Stock futures slumped after Trump’s weekend tariff tantrum added uncertainty to American trade policy and was another blow to bullish outlooks for 2026. The Supreme Court’s tariff ruling means a big source of fiscal revenue from 2025 may have to be refunded (although if it is refunded to US consumers, who bore the brunt of tariffs as most liberals analysts concluded, it would represent a huge pre-midterm stimulus). As of 8:00am ET, S&P futures were 0.5% lower, giving up almost all Friday gains, while Nasdaq 100 contracts sliding -0.6%. In pre-market trading, there is a defensive tone as Mag7 names are mostly lower, Semis are coming for sale (NVDA flat ahead of earnings on Wednesday); and, most sectors are seeing weakness with pockets of positive performance in HC, Aero/Def, Materials, and Utilities. “We started 2026 with a bullish outlook — but not even two months into the year, many of our assumptions are being challenged,” wrote the Bloomberg Economics team led by Anna Wong. The risk of war in Iran and the AI scare are also denting optimism. The dollar recouped losses while bond yields are flat-to-down 1bp after spiking on Friday on fears the SCOTUS ruling will unleash much more debt issuance. Commodities are seeing weakness in Energy with WTI down 60bp, Ags being sold perhaps on lower tariffs, and precious metals maintain their incessant bid. Today we get factory orders and the final December durable goods report. Key events this week include Trump’s State of the Union Address tomorrow, Nvidia earnings on Wednesday and PPI data on Friday.

In premarket trading, Magnificent Seven are mostly lower, with the lone exception being GOOGL which rises 0.3% as Wells Fargo upgrades to overweight, calling the search giant an “AI winner.” Others are all down (Nvidia -0.2%, Microsoft -0.5%, Apple -0.5%, Meta Platforms -0.7%, Amazon -0.9%, Tesla -0.9%)

In corporate news, Honeywell slashed its price to acquire Johnson Matthey’s Catalyst Technologies business in a move to save the deal from falling apart. OpenAI is projecting that its revenue will grow at a fast clip in the next few years and exceed $280 billion in 2030, according to a person familiar. Hynix pledged to boost output of AI memory chips to meet a surge in demand.

The latest questions over tariffs following the SCOTUS rejection of Trump's signature trade policy are giving traders another focal point in markets that have been grappling with concerns about artificial intelligence and tensions in the Middle East. Investors will also closely follow Trump’s State of the Union address on Tuesday and Nvidia Corp.’s earnings the following day.

“Markets quickly realized that the ruling might not change much in the near term and will rather increase uncertainties,”said Stephan Kemper, chief investment strategist at BNP Paribas Wealth Management. “Donald Trump is not known to avoid a fight or give up easily.”
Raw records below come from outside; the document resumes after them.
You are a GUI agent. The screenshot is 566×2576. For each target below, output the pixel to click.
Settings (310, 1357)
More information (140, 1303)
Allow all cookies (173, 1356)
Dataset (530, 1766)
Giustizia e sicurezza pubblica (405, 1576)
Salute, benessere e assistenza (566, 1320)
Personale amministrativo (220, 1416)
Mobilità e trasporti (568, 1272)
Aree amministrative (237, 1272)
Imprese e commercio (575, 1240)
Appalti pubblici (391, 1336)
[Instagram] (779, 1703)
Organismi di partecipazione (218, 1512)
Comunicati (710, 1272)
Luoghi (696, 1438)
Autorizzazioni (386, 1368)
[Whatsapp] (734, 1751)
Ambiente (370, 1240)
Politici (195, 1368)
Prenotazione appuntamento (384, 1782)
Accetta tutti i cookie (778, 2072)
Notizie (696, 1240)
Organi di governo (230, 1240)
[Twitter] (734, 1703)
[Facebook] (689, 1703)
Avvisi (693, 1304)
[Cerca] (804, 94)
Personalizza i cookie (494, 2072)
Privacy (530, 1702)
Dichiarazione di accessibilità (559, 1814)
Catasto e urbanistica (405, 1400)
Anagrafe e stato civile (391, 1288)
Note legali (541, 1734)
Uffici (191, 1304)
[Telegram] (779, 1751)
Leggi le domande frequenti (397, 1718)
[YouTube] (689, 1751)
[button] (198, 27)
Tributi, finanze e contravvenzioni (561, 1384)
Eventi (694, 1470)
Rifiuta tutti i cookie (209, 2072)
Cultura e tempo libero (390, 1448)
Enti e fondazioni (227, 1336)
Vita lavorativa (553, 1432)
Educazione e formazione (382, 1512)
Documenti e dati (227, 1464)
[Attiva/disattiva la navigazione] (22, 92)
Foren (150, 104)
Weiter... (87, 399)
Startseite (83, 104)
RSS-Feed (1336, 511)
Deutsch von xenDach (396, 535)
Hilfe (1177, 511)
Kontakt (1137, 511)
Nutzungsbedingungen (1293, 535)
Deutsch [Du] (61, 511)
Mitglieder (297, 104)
Trump responded to the ruling by imposing a new 10% global levy, vowing to use other powers to maintain his signature trade policies. He upped that to 15% the next day. US Trade Rep Jamieson Greer said the tariff-policy defeat won’t unravel individual deals the administration has sealed with trading partners. Still, the EU is poised to freeze the ratification process of its deal with the US and is seeking more details from the Trump administration. However, senior US officials, including Trade Representative Jamieson Greer, signaled over the weekend that the court decision wouldn’t unravel agreements already negotiated.

“The question is about the benefit of the rebates versus the extra uncertainty that the trade issues are causing, and for me the latter wins,” JPMorgan Asset Management Global Market Strategist Hugh Gimber told Bloomberg TV. “That for me risks putting business activity on hold, because companies simply don’t know what’s to come further down the line.”

For JPMorgan strategists, an equity-market pullback driven by global tariff policies or an escalation in Iran could create dip-buying opportunities as long as the macro backdrop remains positive. “Adverse geopolitical headlines” could lead to de-risking given the recent rally and stretched technicals, wrote the team led by Mislav Matejka. “But we believe that these will not be long-lasting, and should be seen as buying opportunities.”

Meanwhile, the hunt for AI losers (and winners) continues in both public and private markets. Today’s Big Take looks at the fallout in private credit after Blue Owl, a prominent software lender, permanently shut the gates on one of its funds.The biggest AI event this week comes in the form of Nvidia results.Still, the chip giant’s stock is stuck in a range and even blowout earnings may not lift it according to Bloomberg.

"We started 2026 with a bullish outlook — but not even two months into the year, many of our assumptions are being challenged,”wrote the Bloomberg Economics team led by Anna Wong. The Supreme Court’s tariff ruling means a big source of fiscal revenue from 2025 may have to be refunded. The risk of war in Iran and the AI scare are also denting optimism.